В связи с этим вряд ли можно согласиться с мнением П. В. Агапова, что систематическое толкование уголовного закона о насилии, предусмотренном в ст. 212 УК РФ, может быть только физическим.[1003] Аналогичной точки зрения в этом вопросе придерживается А. Соловьев, считающий, что если законодатель желал бы предусмотреть ответственность за психическое насилие, то он прямо бы предусмотрел его в тексте закона.[1004]
Таким образом, исходя из общественной опасности преступления, представляется, что угроза психического насилия, сопровождаемая организацией массовых беспорядков, все-таки присутствует, разумеется, если она носит реальный характер, тем более когда речь идет об угрозе убийством или причинения вреда здоровью различной тяжести, а также уничтожения или повреждения имущества.
Что же касается погромов как одного из действий массовых беспорядков, предусмотренных в диспозиции ч. 1 ст. 212 УК РФ, то в уголовно-правовой литературе данное понятие не вызывает особых споров и толкуется примерно одинаково.
Так, по мнению Ю. Н. Демидова, под погромами понимается порча, уничтожение, разграбление, а также другое противозаконное завладение имуществом и иными предметами, приведение имущества в неприглядное для использования состояние участниками массовых беспорядков.[1005]
Несколько уточняет данное понятие Л. В. Иногамова-Хегай, определяя погромы как разорение, повреждение или разграбление различных жилищ, строений либо сооружений, занимаемых организациями, предприятиями, учреждениями или гражданами, а также завладение чужим имуществом.[1006]

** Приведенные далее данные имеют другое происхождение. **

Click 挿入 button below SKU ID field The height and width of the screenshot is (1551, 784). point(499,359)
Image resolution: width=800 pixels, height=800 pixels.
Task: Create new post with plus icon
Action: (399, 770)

Погромы, как правило, связаны с насильственными действиями участников массовых беспорядков в отношении граждан и посягательствами на материальные ценности путем их разграбления и разорения, приведения их в негодность. Наиболее яркое свое выражение погромы находят чаще всего в совершении грабежей (ч. 1 ст. 161 УК), разбоев (ст. 162 УК), хулиганства (ст. 213 УК) и других преступных деяний.
В связи с этим вряд ли можно полностью согласиться с А. В. Бриллиантовым, что под погромом понимается не только разрушение, но и осквернение зданий, сооружений, жилых домов, транспортных средств и объектов инфраструктуры.[1007]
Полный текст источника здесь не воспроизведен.